К Твардовскому уже в те годы, во времена Литинститута, мы относились, как к классику. И я, конечно, волновался не только от нетерпения узнать свою судьбу, но и от предстоящей встречи с известным поэтом. В домашней библиотеке было две его книги, «Поэмы» и «Книга лирики». Я перечитывал главы из «Теркина», «Дом у дороги», некоторые лирические стихи любил читать вслух: например, «Я убит подо Ржевом» и «В пути». Признаюсь, это последнее стихотворение, такое скромное и простое, трогало до слез. Пастернака я в ту пору знал мало, только маленькую книжечку «На ранних поездах», купленную случайно, Цветаеву и Мандельштама не знал совсем. Маяковским «переболел» давно. Самым любимым был Блок. И вот, когда собирались на Большой Калужской или в летнее время в Серебряном бору, после рюмки водки — впрочем, какой рюмки, пили тогда чашками и стаканами за неимением рюмок — непременно хотелось читать вслух, всегда читал Блока, «Куклу» или «Зодчих» Кедрина и вот «В пути». Твардовский в отличие от других поэтов поражал тем, что умел с какой-то удивительной простотой и силой говорить о самом сокровенном, что поэзии как будто и неподвластно, к чему может прикасаться лишь проза, да и то толстовская, чеховская: о домашнем, семейном, истинно человеческом. Отношения близких друзей. Сын и отец, мать и дети, муж с женой, родня, родные — и все это на фоне громадной жизни, горя, войны, потерь. «Ах, своя ли, чужая, вся в цветах и снегу… Я вам жить завещаю — что я больше могу?»
Поднялся я по высокой и очень широкой, но темной какой-то лестнице, вошел в дверь налево, маленькая прихожая, как в коммунальной квартире, повесил пальто и шапку на крюк, гардеробщица жестом показала на другую дверь. После казенных коридоров «Октября», лифтов, пропусков, величественных и холодных комнат тут было странно: какая-то домашность, семейность. И человечность, что ли? Вошел в небольшой зальчик без единого окна. Горел электрический свет. Справа у двери за столом сидела пожилая седоватая, сильно накрашенная дама в очках и клеила конверты. Она с любопытством уставилась на меня. «Вы к кому?» Тоже странно: в прежних редакциях (а кроме «Октября» я бывал еще в издательстве «Молодая гвардия») никто не смотрел на меня с любопытством. Я сказал, что вызван для разговора к Твардовскому.

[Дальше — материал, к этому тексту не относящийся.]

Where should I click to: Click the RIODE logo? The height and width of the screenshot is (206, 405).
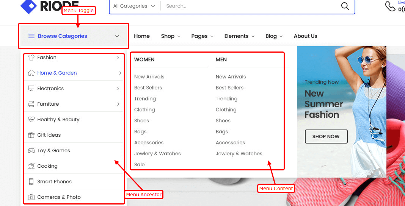tap(49, 6)
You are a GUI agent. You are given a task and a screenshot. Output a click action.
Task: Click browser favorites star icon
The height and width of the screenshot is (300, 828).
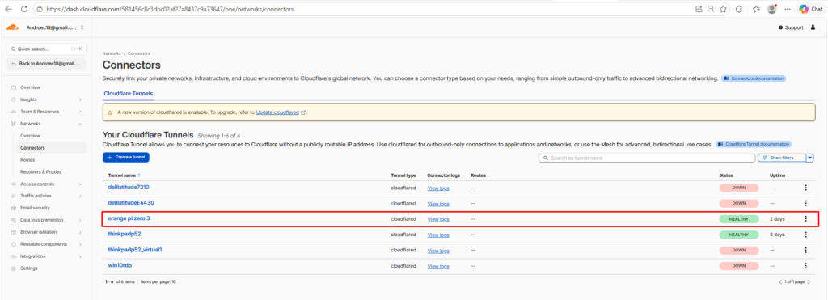coord(724,9)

— Подождите здесь! — Пожилая дама с живостью встала и исчезла за дверью с табличкой «Главный редактор Твардовский А. Т.».
Потом я узнал, что эта дама — могущественная секретарша редакции Зинаида Николаевна. Мне было велено подождать. Сидя на стуле возле двери с табличкой, я оглядывал зальчик. В него выходило шесть или семь дверей. Судя по всему, комнаты были маленькие. Да попросту говоря — клетушки. Одна «октябрьская» комната, где сидела Ольга Михайловна, была больше всего этого зальчика, не говоря о клетушках. Зато зальчик напоминал гостиную: здесь стояли овальный и как будто даже старинный стол, диван, на стенах висели рисунки. Из клетушек то и дело выскакивали люди и, перебегая по ковру, скрывались в дверях других клетушек. Все тут было невероятно уютно.
За столом Зинаиды Николаевны задребезжал звонок, и Зинаида Николаевна сказала:
— Заходите!
Я открыл дверь, но увидел не кабинет, а небольшой тамбур, куда были втиснуты маленький столик и два стула, то есть и это местечко было обжитое, удобное. Твардовский поднялся из-за стола и протянул руку. В те времена я имел обыкновение пожимать руки что есть мочи, но рука Твардовского ответила не менее мощным пожатием. Удивился: у классика такая сила в руке! А ведь Твардовский был тогда молодым человеком — тридцать девять. Впрочем, мне было двадцать четыре, и он мне казался умудренным годами, всего достигшим писателем. Почти таким же, как Федин.